> Source document
If I had to perform a scan-like operation in my code, I certainly wouldn't be clever enough to implement it this way. It goes to show that relying on library implementations can have huge performance benefits.

rtan21

Why do we drop/zero-out the last element? To me it looks like we are discarding the last part of the forward sweep that we did before the reverse sweep step. Is that out of necessity due to the nature of the algorithm?

abraoliv

I know that the professor mentioned what the dashed black line in the middle indicated, but can someone remind me? Also, I dont understand the significance of the dotted red lines and why they seem to point zeros to other zeros.

tonycai

The dotted black line indicates that the algorithm runs in two stages, so the span is 2*lg(n). I believe the dotted red just differentiates indicates that the element is moved to a different index in the next iteration (while the solid red line indicates the the element is sum of 2 elements from a previous iteration).

ecb11

This set of parallelized algorithms seems to be something that might span lengthily the development of parallel hardware (GPUs, etc.), and I'm curious if there's a field of research dedicated to parallel algorithms and if so where they hold the most potential (I'd imagine in large data set manipulations). This one in particular showcases that we'd still need accompanying large computing power (e.g. processors to justify O(NlogN) work over the original O(N)), but it could be worth it for big data applications (I'd imagine).

> To do
1. Please echo the forum thread word for word, from "The dotted black" up to and including "applications (I'd imagine).".
2. In the forum thread, what does tonycai say the dotted black line indicates?
3. For each statement, say yes or no depending on whether it agrees with the forum thread, and quote the deciding words.
(a) The first post says relying on library implementations can have huge performance benefits.
(b) tonycai says the solid red line indicates that an element is moved to a different index.
(c) ecb11 describes the parallel algorithm as doing O(N) work compared with the original O(NlogN).

> Information supplied
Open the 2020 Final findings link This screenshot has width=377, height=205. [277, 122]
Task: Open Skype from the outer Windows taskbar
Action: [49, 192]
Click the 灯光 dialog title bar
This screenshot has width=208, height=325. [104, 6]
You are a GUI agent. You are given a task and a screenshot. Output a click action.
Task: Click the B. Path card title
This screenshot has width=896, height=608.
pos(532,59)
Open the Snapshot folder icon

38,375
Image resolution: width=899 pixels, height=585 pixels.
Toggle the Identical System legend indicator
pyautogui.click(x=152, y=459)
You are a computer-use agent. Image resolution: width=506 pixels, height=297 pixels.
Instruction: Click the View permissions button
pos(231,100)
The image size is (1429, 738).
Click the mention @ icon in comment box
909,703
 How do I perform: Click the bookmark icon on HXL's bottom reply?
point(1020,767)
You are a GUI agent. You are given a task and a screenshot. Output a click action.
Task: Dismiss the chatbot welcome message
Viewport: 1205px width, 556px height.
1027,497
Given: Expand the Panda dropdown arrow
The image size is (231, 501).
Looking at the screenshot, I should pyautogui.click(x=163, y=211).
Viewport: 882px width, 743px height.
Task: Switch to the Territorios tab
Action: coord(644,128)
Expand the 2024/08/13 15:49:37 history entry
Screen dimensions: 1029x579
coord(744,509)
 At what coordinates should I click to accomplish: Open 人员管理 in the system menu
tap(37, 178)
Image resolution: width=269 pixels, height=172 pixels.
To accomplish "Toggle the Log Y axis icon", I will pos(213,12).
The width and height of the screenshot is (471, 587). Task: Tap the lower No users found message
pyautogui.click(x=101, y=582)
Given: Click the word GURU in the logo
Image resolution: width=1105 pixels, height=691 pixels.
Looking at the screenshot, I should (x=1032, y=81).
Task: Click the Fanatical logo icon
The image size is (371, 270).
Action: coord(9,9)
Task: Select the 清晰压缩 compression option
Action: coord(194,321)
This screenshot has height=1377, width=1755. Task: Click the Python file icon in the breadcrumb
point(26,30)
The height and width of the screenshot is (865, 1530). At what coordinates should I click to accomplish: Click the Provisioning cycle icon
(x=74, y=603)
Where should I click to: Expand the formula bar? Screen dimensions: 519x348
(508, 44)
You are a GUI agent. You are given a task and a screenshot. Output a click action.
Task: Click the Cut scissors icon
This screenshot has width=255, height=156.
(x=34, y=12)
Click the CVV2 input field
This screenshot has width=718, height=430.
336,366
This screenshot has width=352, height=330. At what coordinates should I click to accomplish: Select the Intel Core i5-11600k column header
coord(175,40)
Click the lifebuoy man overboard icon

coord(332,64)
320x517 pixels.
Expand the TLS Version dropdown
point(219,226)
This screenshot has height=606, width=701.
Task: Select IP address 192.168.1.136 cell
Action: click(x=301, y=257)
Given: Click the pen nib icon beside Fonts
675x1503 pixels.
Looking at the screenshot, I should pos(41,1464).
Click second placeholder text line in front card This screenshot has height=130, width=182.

> Expected answers
1.
The dotted black line indicates that the algorithm runs in two stages, so the span is 2*lg(n). I believe the dotted red just differentiates indicates that the element is moved to a different index in the next iteration (while the solid red line indicates the the element is sum of 2 elements from a previous iteration).

ecb11

This set of parallelized algorithms seems to be something that might span lengthily the development of parallel hardware (GPUs, etc.), and I'm curious if there's a field of research dedicated to parallel algorithms and if so where they hold the most potential (I'd imagine in large data set manipulations). This one in particular showcases that we'd still need accompanying large computing power (e.g. processors to justify O(NlogN) work over the original O(N)), but it could be worth it for big data applications (I'd imagine).

2. It indicates that the algorithm runs in two stages, so the span is 2*lg(n).

3.
(a) Yes: "relying on library implementations can have huge performance benefits"
(b) No: "the solid red line indicates the the element is sum of 2 elements from a previous iteration"
(c) No: "processors to justify O(NlogN) work over the original O(N)"